Menonton Orang-orang Korea, Kenapa Tidak?

Jarum jam sudah menunjuk angka 9, tapi sepasang muda-mudi masih asyik memilah VCD-VCD yang hendak mereka sewa. Di tangan wanita itu telah terselip banyak kotak VCD dari film-film Mandarin dan Hollywood. Oh, ternyata masih kurang. Sebuah kotak berhiaskan aksara hangeul pun dipungut. Hanya dalam hitungan detik sang pria di sebelahnya merespon, “Jangan! Film Korea itu gitu-gitu aja.” Dan si wanita segera mengembalikan kotak tadi, tanpa sedikit pun berusaha mendebat.

Wow! Siapa sangka stereotip (sebuah keyakinan yang terlalu digeneralisasi tentang suatu kategori atau kelompok tertentu) dapat menimpa produk hiburan bernama film? Dan, apa boleh buat, itupun terjadi pada film Korea. Padahal Korea merupakan salah satu negeri sinema di planet ini. Betapa tidak, film-film serta para sineasnya adalah pelanggan pelbagai festival film tingkat internasional.

Di lain sisi, adalah juga hal yang biasa ketika film Korea menjadi boxoffice di negaranya, memecundangi produk Hollywood. Pun, film-film semacam Friend, Joint Security Area, Musa serta Shiri sedikit banyak berhasil menyangkal stereotip bahwa film Korea selalu beralur lambat, meniru-niru style Hongkong, kisahnya datar, serta memajang aktor-aktris mulus persis taktik yang cenderung diagung-agungkan para sinetronis.
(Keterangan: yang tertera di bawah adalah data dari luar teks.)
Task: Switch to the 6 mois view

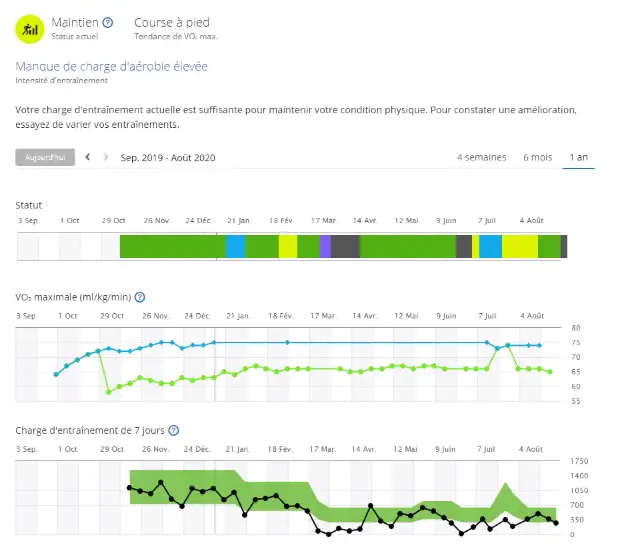Action: [537, 157]
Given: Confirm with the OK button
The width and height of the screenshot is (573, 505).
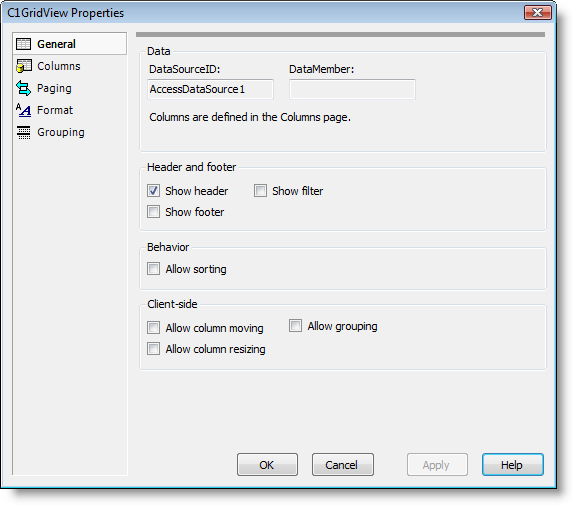Looking at the screenshot, I should (267, 464).
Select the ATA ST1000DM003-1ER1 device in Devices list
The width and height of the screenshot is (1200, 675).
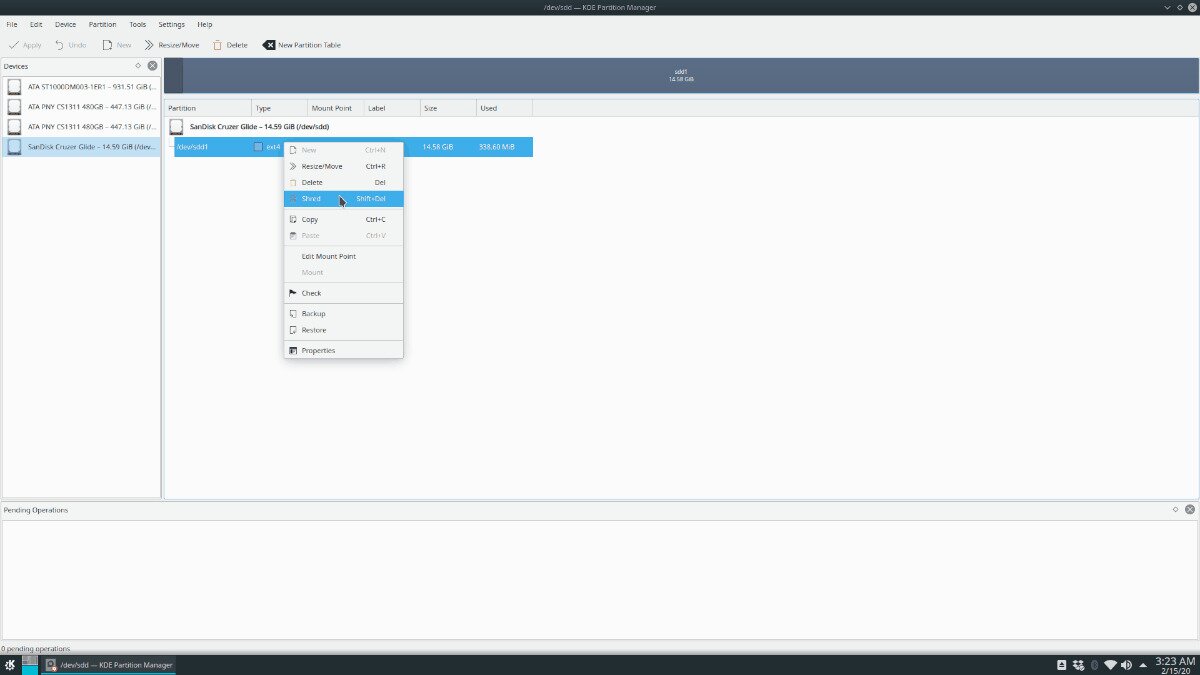tap(80, 86)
Barangkali itulah yang kemudian membuat beberapa stasiun TV kita, hari ini, tak ragu lagi menayangkan karya-karya sineas dari negeri gingseng. Sebut saja Indosiar, Metro TV, bahkan TV lokal macam JTV. Dua yang saya sebut terakhir bahkan menayangkannya tanpa dubbing, alias dalam bahasa aslinya! Semangat mereka melawan selera mainstream patut diacungi jempol.

Pasalnya, film Korea selama ini sangat jarang ditayangkan secara komersial di bioskop. My Sassy Girl saja konon merupakan film Korea pertama yang diputar di bioskop 21 Indonesia. Sayangnya, itu nyaris bersamaan dengan peredaran VCD original dari romantic comedy yang dibintangi Cha Tae-hyun dan Jeon Ji-hyun tersebut. Namun yang mengejutkan, sebuah bioskop di luar grup 21 atas inisiatifnya sendiri ternyata pernah memutar Happy End. Saya melihatnya sendiri, karya Jung Ji-woo itu ditayangkan secara komersial sekitar Juni tahun 2002.
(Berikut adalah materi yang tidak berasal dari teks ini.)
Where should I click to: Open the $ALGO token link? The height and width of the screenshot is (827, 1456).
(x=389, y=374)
Biasanya sih, film-film yang dipilih bioskop tersebut cenderung film-film “gituan”. Makanya saya heran, kenapa Happy End mereka pilih? Apakah ada pergeseran selera? Repositioning? Resegmenting? Atau jangan-jangan masalahnya sederhana saja: Mereka salah ambil film? Hehehe ….

Happy End boleh saja dibintangi Choi Min-sik, Jeon Do-yeon dan Joo Jin-mo yang di negaranya lumayan banyak mengoleksi penghargaan. Dan Happy End silakan saja dipilih sebagai Critic’s Week di Festival Cannes 53, pada tahun 2000. Tapi di Indonesia, atau di mana pun, pembeli tetaplah raja. Kalau sang raja kurang berkenan, mau bagaimana lagi?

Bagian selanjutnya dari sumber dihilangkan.